**WHAT IS EXPECTED**
Return each line of the data below as a string in a JSON list, skipping blank lines and leaving out the pictures.

**MATERIAL PROVIDED**
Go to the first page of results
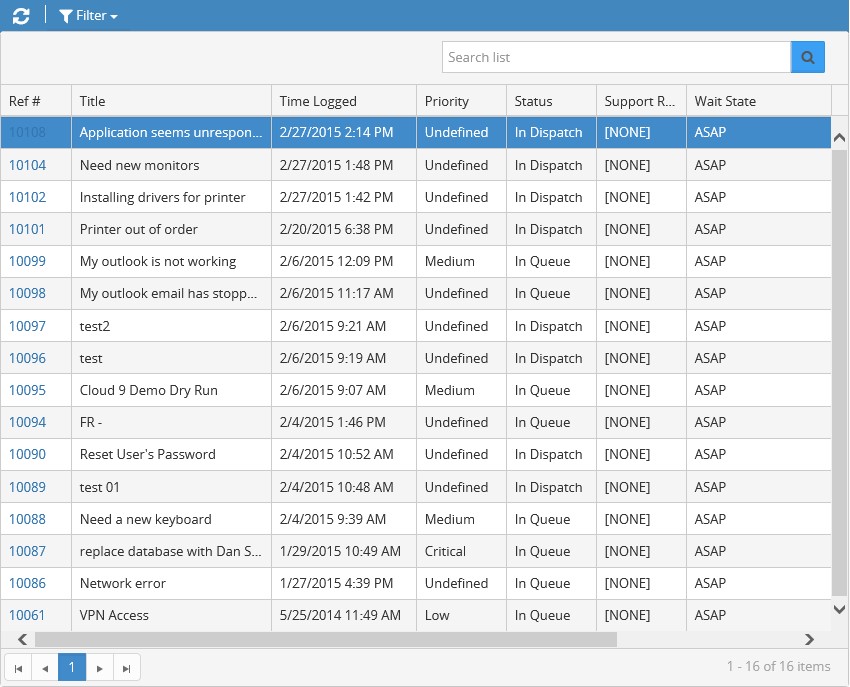The image size is (850, 687). 18,667
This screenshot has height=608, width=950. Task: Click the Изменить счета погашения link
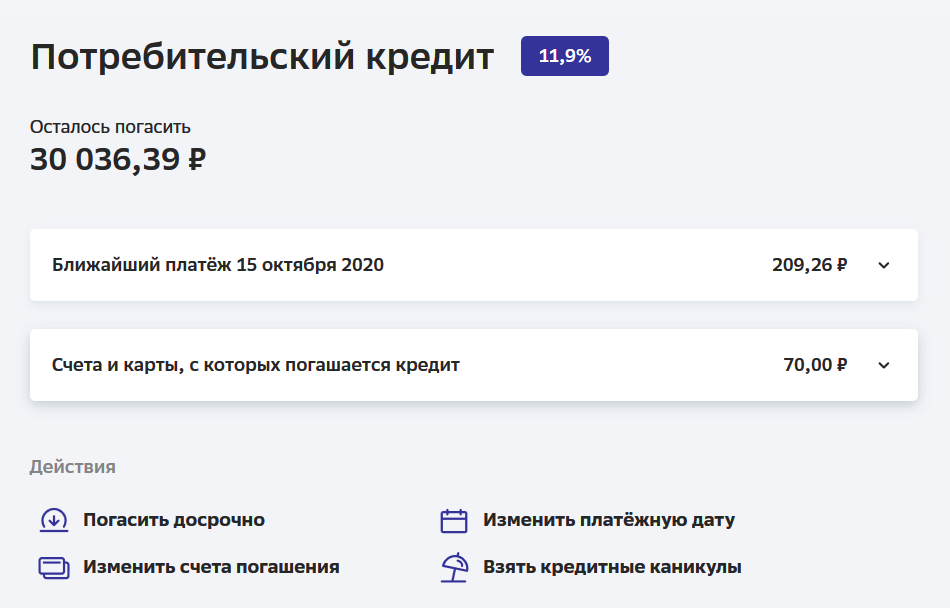[x=211, y=567]
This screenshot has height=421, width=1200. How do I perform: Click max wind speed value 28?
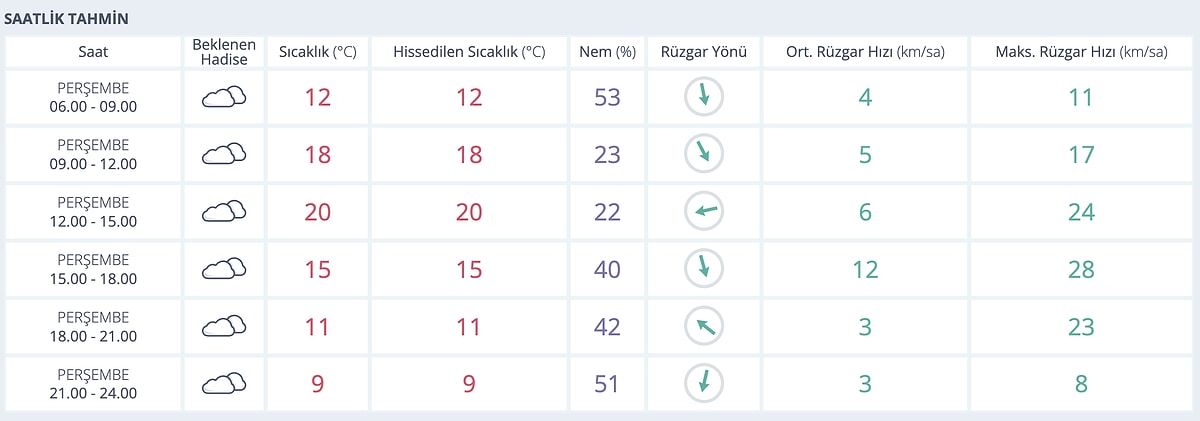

**RESULT FOR THIS TASK**
[
  "Go to the first page of results",
  "The image size is (850, 687). 18,667",
  "This screenshot has height=608, width=950. Task: Click the Изменить счета погашения link",
  "[x=211, y=567]",
  "This screenshot has height=421, width=1200. How do I perform: Click max wind speed value 28?"
]